Buying a Used Car Without One Is a Gamble
Here’s the thing — a car can look absolutely fine on the outside and be a complete nightmare underneath. Regular servicing catches small problems before they turn into big expensive ones. If a car has no service history, you’ve got no way of knowing whether the oil’s ever been changed, whether the cambelt’s been done, or whether the previous owner just crossed their fingers and hoped for the best.
A full service history doesn’t guarantee a car is perfect, but it does tell you someone actually bothered to look after it. That counts for a lot.
It Affects the Price Too
Sellers with a full service history can and should ask for more money. Buyers know what they’re getting, there’s less room for doubt, and the whole negotiation tends to be a lot less painful. On the flip side, if you’re buying a car with no history or a patchy one, use it to negotiate the price down. The uncertainty is a genuine risk and the price should reflect that.
Where Do You Find It If It’s Missing?
If you’ve lost your own service book, start by calling the last garage that worked on the car. Most places keep records on their system going back years. If the car has been serviced at a main dealer, the manufacturer might have records too — worth a phone call.
Most cars from 2012 onwards have an online service history. You can check it instantly by entering your registration number, and the report will pull up all the recorded services for that car, including records directly from the manufacturer and garages that use the online service database.
For older cars it gets trickier. Records get lost, garages close down, owners forget. Sometimes the history just isn’t there and you have to make a judgement call based on everything else.
Full History vs Part History
Full service history means every service is accounted for, right back to when the car was new. Part service history means some of it is there but not all of it. Neither is necessarily a red flag on its own, but full is always better and worth paying a bit more for.
Can You Trust the Stamps in the Book?
Mostly yes, but not always. Service book stamps can be faked — it’s not common but it happens. If something feels off, ring the garages listed and ask them to confirm the work was done. Takes five minutes and could save you a lot of bother.
It’s also worth running a vehicle history check alongside any service records. The check won’t show you what oil was used or when the brakes were last done, but it will tell you if the mileage looks dodgy, if there’s finance still owed on the car, or if it’s ever been written off and repaired. Put that together with a genuine service history and you’ve got a pretty solid picture of what you’re actually buying.
How Often Should a Car Be Serviced?
Once a year or every 12,000 miles is the standard rule, whichever comes first. Check the owner’s manual for your specific car as some need more frequent attention.
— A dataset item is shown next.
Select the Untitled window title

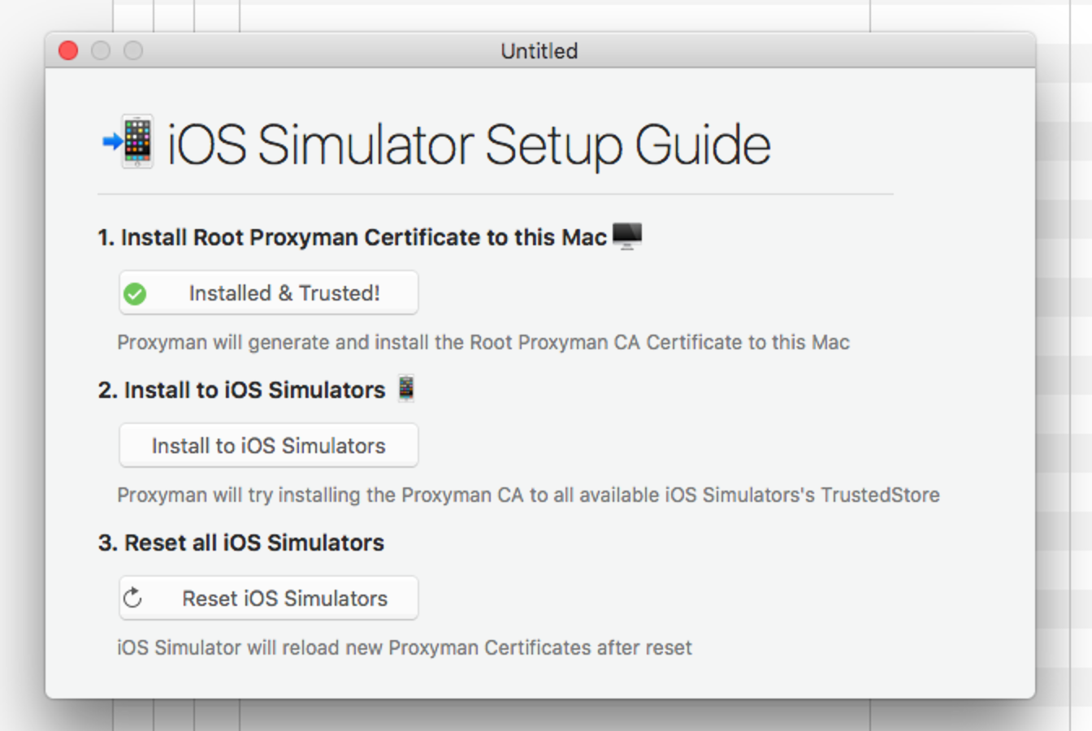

If you mainly do short trips around town, it can actually be worth servicing more regularly even if the mileage is low — short journeys are surprisingly hard on an engine.
Keep Your Own Records
If you own a car, keep everything. Every receipt, every invoice, every piece of paper a garage hands you — put it somewhere safe. It costs you nothing and adds real value when it comes to selling. Buyers notice when a seller has looked after their paperwork. It tells them something about how the car itself has been looked after too.